Despite all the failures that he had to face, he preserved through over a very long period and brought out innovations like the iPhone and the iPad. Rather than emulate his personality traits, Mike feels that entrepreneurs should learn this sense of playing the long game against impossible odds from Steve Jobs.

Go East

Mike is of the opinion that while hitherto, the US had a near monopoly on tech innovation, the next twenty five years will belong to the East.

He feels that the biggest companies of tomorrow will emerge from China and to a lesser degree from India. This has as much to do with the large local markets where competition is fierce as it has to do with the greater appetite for work, the resilience and the stronger fortitude that entrepreneurs from the East have.

In an era where competition is global and information is transmitted instantly, these qualities put Eastern entrepreneurs at a marked advantage compared to their Western peers.

Unicorns that may go extinct

While there is so much euphoria about Unicorns – startups that are worth at least $1 billion – Mike feels that there is a good chance that many of these companies are overvalued and will die sooner rather than later. In his considered opinion, the best companies will not get stuck up in valuation but will instead try to build sustainable business models.

Epilogue

While Mike’s insights were valuable and his humility and candor were admirable, one couldn’t help but notice a proverbial sting in the tale.
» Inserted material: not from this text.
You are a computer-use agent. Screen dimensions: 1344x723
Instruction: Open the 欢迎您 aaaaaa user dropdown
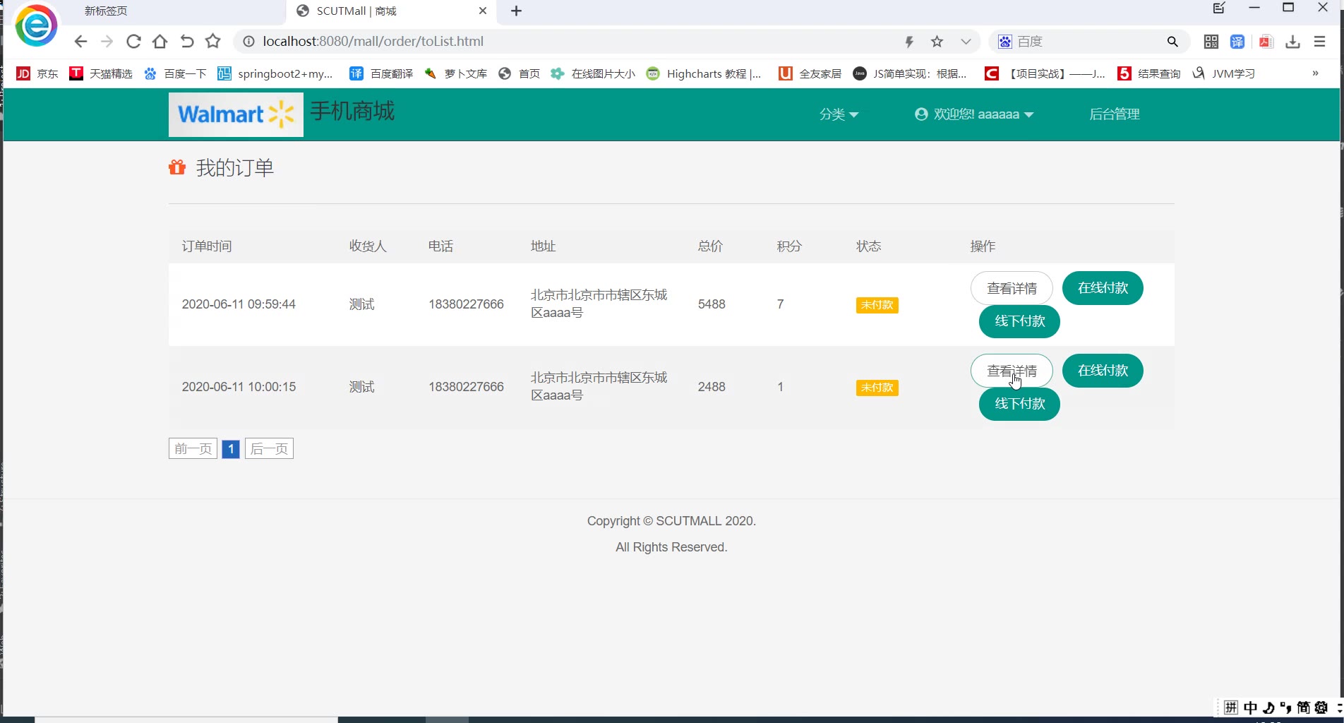tap(974, 114)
Does the thought of backing unfundable entrepreneurs still hold true in a world where VC firms are fiercely competing with each other to fund the next hot startup in thehot category du jour? While traditionally Sequoia has avoided funding competitors, six of the largest funded hyperlocal startups in India are all funded by them opening up seemingly irreconcilable conflicts of interest.

Similarly, it seems incongruous to caution about Unicorns and bubble valuations but simultaneously deploy huge rounds of capital in unproven companies in crowded winner-takes-all markets feeding the frenzy further.

While history has already recognized Mike Moritz as a doyen of technology investing, time will tell whether his firm will continue to build on his pioneering path or chalk out a completely different destiny.